╭─ Input material

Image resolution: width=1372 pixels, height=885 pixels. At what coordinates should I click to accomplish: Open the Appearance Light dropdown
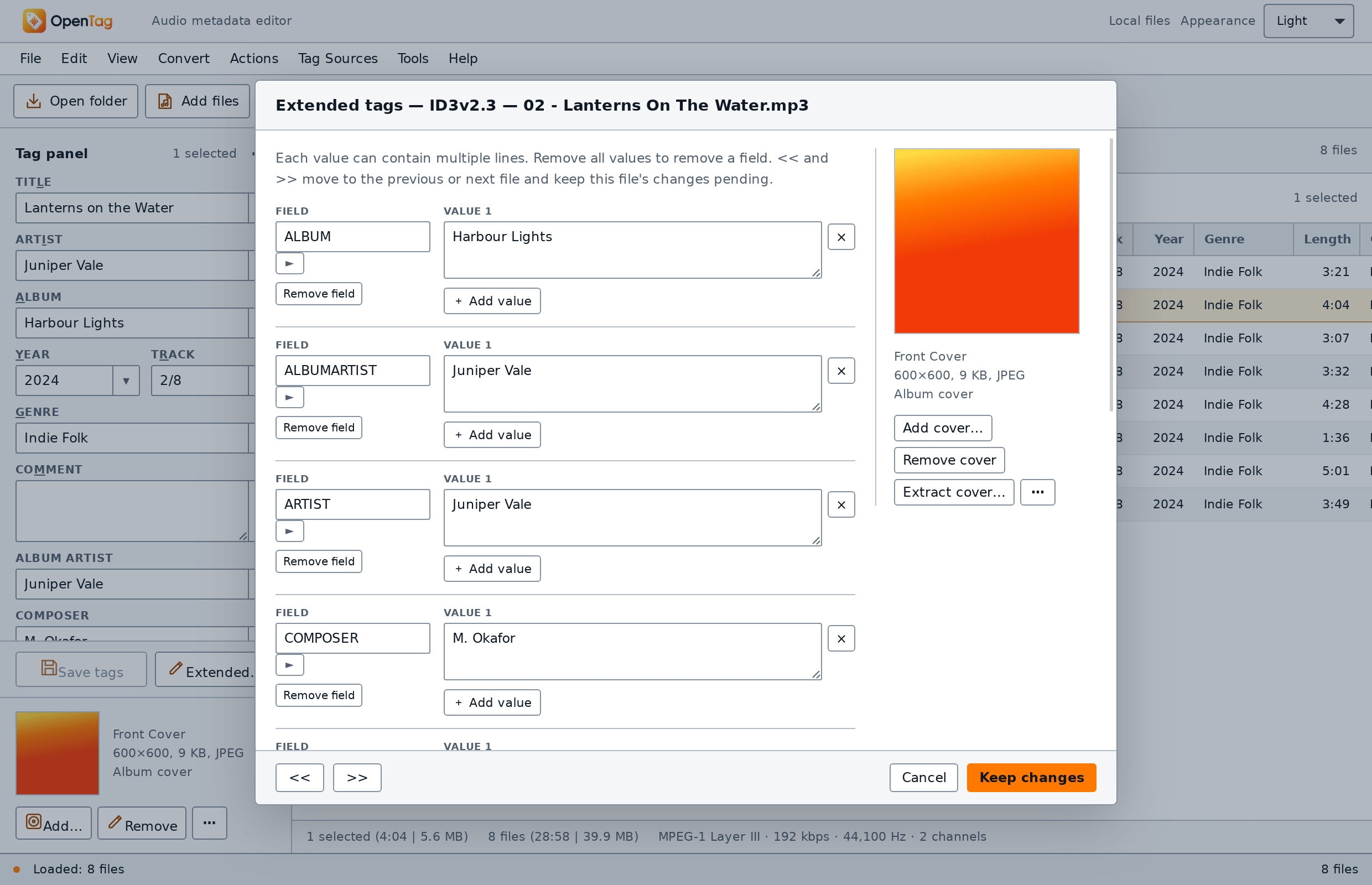1308,20
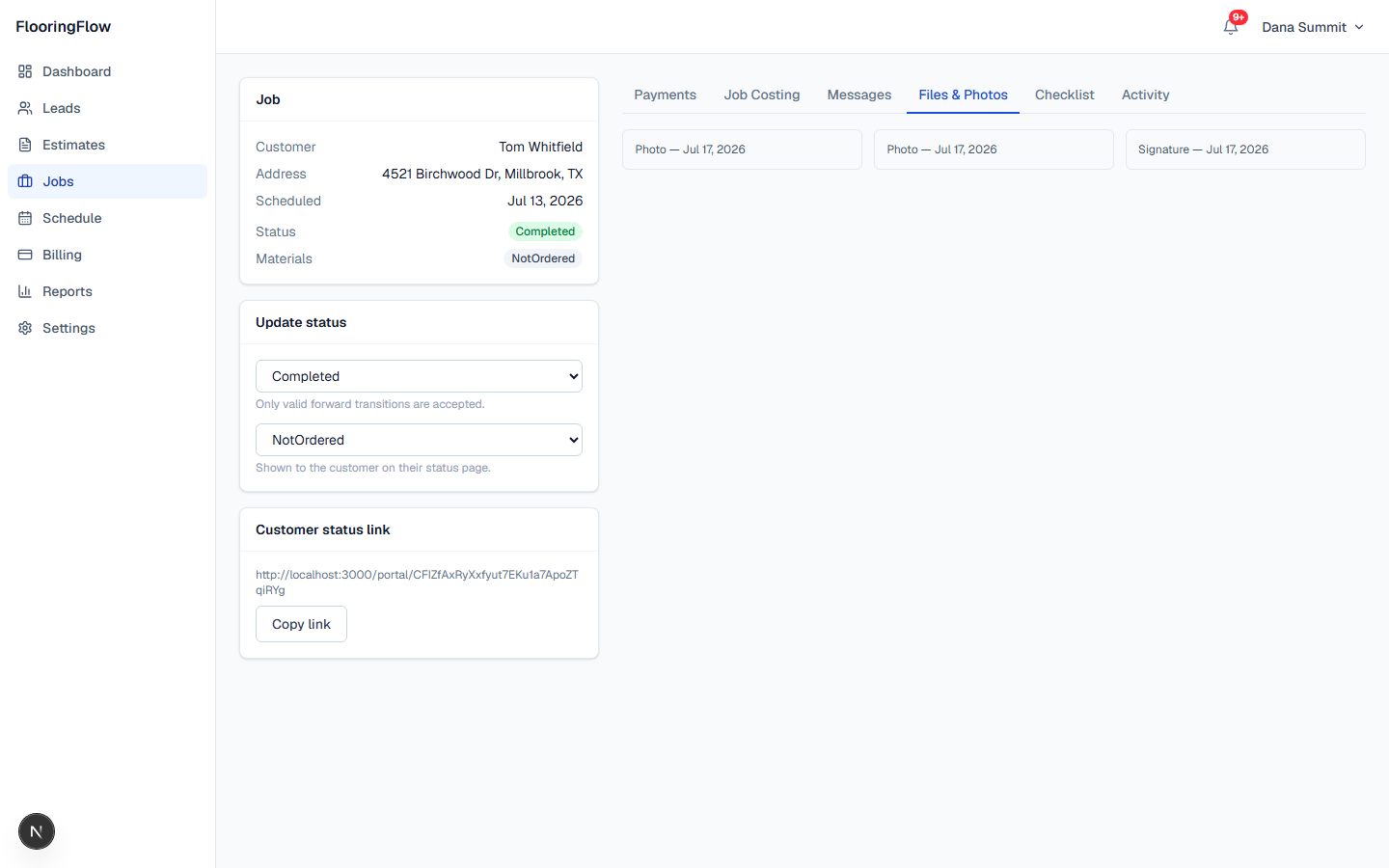This screenshot has height=868, width=1389.
Task: Switch to the Checklist tab
Action: [1065, 95]
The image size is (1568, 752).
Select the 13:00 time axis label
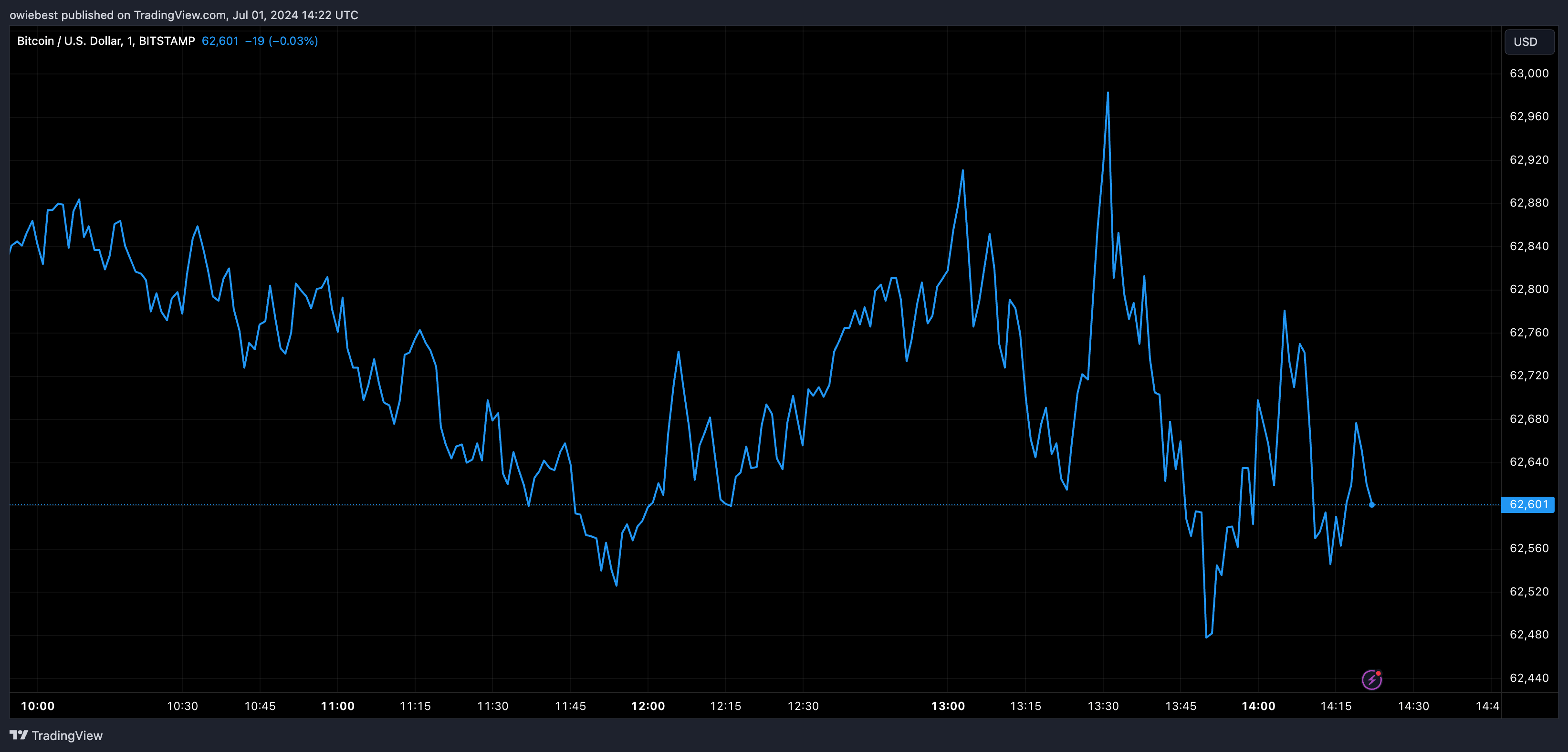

╰─

Please copy the listing above word for word, leaving out the pictures.

> Solution below:
Image resolution: width=1372 pixels, height=885 pixels. At what coordinates should I click to accomplish: Open the Appearance Light dropdown
1308,20
This screenshot has height=868, width=1389.
Task: Switch to the Checklist tab
Action: [1065, 95]
The image size is (1568, 752).
Select the 13:00 time axis label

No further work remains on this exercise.